Le titre “Dircé chrétienne” est lié à la mythologie grecque. Dircé, la deuxième femme du roi de Thèbes, perdit la vie comme cette jeune chrétienne. Les fils de la premier femme de son mari l’ont attachée à un taureau indompté, pour se venger de mauvais traitements.

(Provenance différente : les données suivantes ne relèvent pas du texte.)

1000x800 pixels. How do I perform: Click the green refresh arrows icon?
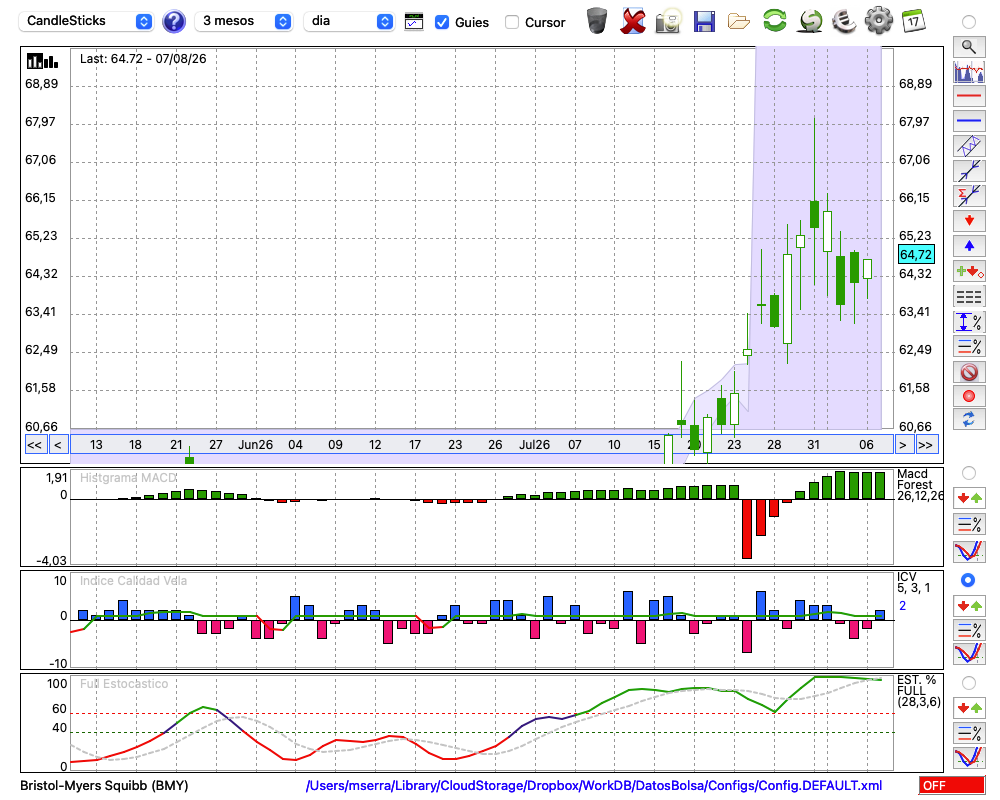pyautogui.click(x=774, y=21)
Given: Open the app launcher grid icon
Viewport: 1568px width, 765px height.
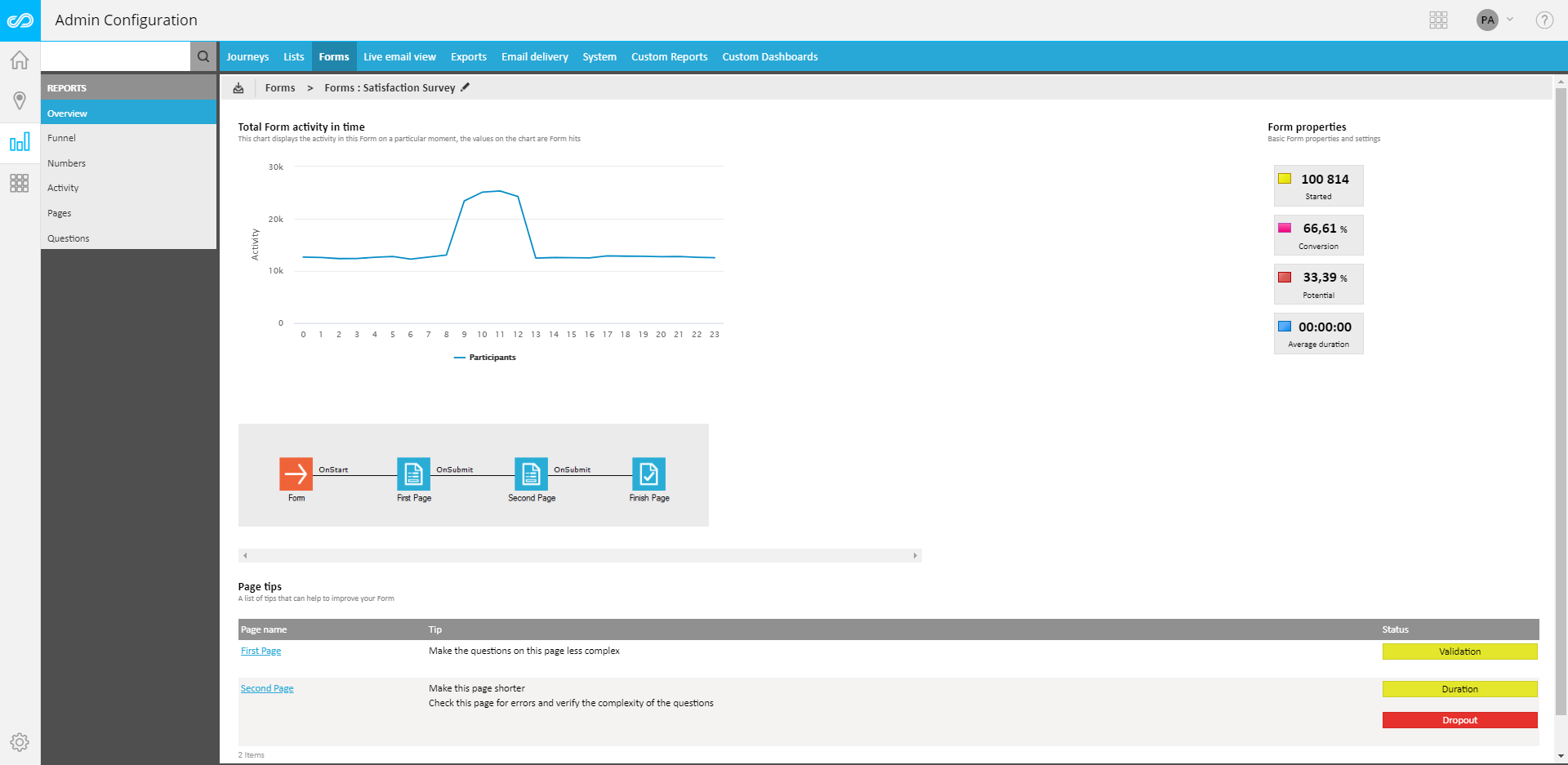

On peut dire, pourtant, que le drame est terni par l’érotisme. Le corps de la femme n’a ni trace de sang, ni blessure. Il est parfait. Aussi, tous les personnages semblent indifférents, sans aucune expression du visage. Siemiradzki se concentra notamment sur les détails, qui sont exécutés avec une précision archéologique reflétant la réalité de l’époque. Le peintre était un représentant éminent de l’académisme européen, et resta fidèle à ce courant, même si cet esthétisme du style académique commença à être critiqué à la fin du 19e siècle.
Après l’incendie, Néron fit reconstruire Rome de façon plus moderne, et, ce qui fut le plus important, utilisant la pierre plutôt que le bois. Evidemment, il resta universellement et pour toujours surtout connu comme le tyran et premier persécuteur des chrétiens. Cette image fut fixée dans la mémoire collective en 1896 par le roman historique “Quo Vadis” de Henryk Sienkiewicz, prix Nobel en 1905 pour l’ensemble de son oeuvre, et mis en scène par plusieurs réalisateurs, dont en 1901 le français Ferdinand Zecca, en 1951 l’américain Mervyn LeRoy et en 2001 le polonais Jerzy Kawalerowicz.
Parmi les chrétiens de l’époque la croyance de la venue de l’Antéchrist était forte. L’Apocalypse de Saint-Jean disait que la Grande Babylone chuta parce qu’elle était dépravée et que la même histoire pourrait se reproduire. L’incendie de Rome fut interprété comme l’avant-première de la fin du monde et Néron fut identifié comme l’Antéchrist.
L’Empire Romain finit par s’écrouler, mais plutôt pour des raisons prosaiques, comme l’incapacité à gérer un territoire immense et multiculturel, la crise économique et l’afflux des tribus germaniques à ses frontières.
Bibliographie:
. Muzeum Narodowe w Krakowie: Galeria Sztuki Polskiej XIX Wieku w Sukiennicach, przewodnik. Kraków, 2012.
. Anna Budzałek: Obraz “Pochodnie Nerona” Henryka Siemiradzkiego. Muzea. Malopolska.pl.
. Magdalena Wróblewska: Henryk Siemiradzki, “Dirce chrześcijańska”. Culture.pl, grudzień 2010.